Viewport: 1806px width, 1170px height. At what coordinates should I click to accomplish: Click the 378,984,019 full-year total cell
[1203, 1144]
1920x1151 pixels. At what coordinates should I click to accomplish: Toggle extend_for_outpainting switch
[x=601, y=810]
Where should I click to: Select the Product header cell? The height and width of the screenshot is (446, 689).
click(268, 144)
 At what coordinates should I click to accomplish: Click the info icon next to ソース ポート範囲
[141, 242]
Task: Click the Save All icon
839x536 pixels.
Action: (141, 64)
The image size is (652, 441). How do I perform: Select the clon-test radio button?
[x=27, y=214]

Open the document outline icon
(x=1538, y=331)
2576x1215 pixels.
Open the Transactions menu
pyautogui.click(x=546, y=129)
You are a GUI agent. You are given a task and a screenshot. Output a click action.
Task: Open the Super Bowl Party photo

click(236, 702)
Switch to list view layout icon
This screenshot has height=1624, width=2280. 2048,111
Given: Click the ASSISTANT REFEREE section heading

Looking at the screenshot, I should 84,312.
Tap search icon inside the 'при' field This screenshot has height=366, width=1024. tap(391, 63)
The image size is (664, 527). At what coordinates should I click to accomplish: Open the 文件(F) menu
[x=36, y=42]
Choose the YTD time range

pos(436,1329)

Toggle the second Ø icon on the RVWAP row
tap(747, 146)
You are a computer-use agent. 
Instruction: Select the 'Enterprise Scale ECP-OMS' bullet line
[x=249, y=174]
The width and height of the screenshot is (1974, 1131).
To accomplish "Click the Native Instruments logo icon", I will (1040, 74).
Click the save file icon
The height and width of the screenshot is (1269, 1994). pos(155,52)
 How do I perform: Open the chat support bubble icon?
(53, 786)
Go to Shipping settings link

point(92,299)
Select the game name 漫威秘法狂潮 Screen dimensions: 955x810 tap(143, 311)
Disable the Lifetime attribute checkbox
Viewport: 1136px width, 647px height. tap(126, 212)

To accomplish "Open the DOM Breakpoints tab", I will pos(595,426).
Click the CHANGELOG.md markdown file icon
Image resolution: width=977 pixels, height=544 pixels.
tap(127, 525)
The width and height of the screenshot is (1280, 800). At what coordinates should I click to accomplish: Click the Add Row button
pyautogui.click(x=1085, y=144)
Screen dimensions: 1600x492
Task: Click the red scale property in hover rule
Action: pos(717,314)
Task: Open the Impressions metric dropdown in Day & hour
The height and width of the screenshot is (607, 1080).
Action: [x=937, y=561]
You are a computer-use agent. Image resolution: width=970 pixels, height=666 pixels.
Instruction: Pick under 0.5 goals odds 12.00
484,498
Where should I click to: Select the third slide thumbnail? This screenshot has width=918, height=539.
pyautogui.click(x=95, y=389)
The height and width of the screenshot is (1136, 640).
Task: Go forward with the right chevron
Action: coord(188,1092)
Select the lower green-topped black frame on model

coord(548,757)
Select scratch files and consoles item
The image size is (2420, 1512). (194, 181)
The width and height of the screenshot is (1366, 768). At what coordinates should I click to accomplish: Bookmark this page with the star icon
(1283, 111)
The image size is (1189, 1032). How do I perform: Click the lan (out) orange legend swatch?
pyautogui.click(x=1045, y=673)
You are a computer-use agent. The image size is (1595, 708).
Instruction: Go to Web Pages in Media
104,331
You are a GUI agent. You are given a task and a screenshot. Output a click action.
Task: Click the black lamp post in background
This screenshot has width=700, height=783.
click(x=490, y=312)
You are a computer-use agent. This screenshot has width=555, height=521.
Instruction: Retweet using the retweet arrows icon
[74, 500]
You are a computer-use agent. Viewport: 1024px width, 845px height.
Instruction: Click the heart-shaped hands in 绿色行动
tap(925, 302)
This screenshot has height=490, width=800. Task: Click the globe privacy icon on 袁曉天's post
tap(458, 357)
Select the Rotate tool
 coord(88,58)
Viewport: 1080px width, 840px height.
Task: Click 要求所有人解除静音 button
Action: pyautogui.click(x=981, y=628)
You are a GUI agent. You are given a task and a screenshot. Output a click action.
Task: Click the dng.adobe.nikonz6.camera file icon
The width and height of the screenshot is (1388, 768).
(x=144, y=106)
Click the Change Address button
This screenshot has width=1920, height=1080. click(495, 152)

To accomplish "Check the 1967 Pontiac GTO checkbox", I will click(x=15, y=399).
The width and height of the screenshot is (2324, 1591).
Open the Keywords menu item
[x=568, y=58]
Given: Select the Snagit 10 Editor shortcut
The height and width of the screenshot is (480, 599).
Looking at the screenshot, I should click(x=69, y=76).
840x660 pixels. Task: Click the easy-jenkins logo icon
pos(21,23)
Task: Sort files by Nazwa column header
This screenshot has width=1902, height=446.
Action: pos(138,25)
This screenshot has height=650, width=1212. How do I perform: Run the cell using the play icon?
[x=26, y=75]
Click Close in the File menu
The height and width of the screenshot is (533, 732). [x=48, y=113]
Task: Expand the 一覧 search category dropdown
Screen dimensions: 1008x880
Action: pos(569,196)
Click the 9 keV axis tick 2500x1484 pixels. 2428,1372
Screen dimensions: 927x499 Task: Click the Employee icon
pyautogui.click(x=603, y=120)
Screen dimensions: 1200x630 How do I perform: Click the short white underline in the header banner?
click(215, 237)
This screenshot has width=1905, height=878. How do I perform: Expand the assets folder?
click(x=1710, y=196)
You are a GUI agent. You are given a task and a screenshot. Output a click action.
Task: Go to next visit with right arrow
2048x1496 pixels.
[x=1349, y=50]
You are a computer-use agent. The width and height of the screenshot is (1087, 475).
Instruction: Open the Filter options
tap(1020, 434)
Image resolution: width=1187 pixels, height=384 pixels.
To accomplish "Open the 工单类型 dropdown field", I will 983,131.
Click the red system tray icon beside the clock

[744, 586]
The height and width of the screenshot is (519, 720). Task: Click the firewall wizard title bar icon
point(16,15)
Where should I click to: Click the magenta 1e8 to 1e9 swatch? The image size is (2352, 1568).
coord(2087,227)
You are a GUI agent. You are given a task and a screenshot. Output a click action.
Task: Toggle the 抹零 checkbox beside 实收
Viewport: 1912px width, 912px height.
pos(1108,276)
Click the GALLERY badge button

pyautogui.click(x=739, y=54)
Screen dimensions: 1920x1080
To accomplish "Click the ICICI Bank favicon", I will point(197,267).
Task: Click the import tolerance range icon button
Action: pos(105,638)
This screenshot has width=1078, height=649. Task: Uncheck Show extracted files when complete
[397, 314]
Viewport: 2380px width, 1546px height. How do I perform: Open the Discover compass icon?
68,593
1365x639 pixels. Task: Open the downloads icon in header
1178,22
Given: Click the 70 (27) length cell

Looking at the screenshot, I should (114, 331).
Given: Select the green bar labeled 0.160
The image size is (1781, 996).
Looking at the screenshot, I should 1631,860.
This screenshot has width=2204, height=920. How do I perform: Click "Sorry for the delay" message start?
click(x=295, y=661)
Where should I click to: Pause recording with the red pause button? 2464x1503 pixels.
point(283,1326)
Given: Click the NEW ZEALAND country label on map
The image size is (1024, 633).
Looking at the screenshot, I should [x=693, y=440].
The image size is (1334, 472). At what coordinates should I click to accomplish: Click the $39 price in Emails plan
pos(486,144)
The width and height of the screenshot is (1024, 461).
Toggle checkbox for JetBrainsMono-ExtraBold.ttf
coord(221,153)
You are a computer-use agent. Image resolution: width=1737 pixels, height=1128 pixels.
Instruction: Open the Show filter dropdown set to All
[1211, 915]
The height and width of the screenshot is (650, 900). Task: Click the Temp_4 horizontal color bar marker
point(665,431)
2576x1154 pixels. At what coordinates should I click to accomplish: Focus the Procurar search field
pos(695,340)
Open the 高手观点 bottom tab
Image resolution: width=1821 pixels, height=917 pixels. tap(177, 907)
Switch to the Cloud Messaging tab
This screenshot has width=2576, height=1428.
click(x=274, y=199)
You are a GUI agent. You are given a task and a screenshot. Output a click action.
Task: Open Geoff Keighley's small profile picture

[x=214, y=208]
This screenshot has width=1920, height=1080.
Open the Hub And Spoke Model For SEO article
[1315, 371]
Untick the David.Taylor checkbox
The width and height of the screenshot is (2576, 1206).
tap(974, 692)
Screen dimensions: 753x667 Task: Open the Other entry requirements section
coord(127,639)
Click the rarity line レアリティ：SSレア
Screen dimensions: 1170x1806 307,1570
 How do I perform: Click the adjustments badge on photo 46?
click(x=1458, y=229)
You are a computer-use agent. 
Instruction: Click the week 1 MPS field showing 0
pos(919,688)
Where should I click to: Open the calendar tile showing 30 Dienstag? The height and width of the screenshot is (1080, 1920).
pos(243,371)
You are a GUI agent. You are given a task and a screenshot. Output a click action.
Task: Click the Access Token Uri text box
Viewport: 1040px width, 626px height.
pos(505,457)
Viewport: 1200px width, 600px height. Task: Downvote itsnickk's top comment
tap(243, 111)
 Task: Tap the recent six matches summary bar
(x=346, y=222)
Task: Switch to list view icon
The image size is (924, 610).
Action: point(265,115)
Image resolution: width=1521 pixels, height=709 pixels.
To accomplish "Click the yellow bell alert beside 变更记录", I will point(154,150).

■ **TASK**
Reproduce everything in the listing above from the line containing "This screenshot has height=650, width=1212." down to the line containing "click(x=1710, y=196)", both of those lines included, exactly as they appear.

■ **EXERCISE RESPONSE**
This screenshot has height=650, width=1212. How do I perform: Run the cell using the play icon?
[x=26, y=75]
Click Close in the File menu
The height and width of the screenshot is (533, 732). [x=48, y=113]
Task: Expand the 一覧 search category dropdown
Screen dimensions: 1008x880
Action: pos(569,196)
Click the 9 keV axis tick 2500x1484 pixels. 2428,1372
Screen dimensions: 927x499 Task: Click the Employee icon
pyautogui.click(x=603, y=120)
Screen dimensions: 1200x630 How do I perform: Click the short white underline in the header banner?
click(215, 237)
This screenshot has width=1905, height=878. How do I perform: Expand the assets folder?
click(x=1710, y=196)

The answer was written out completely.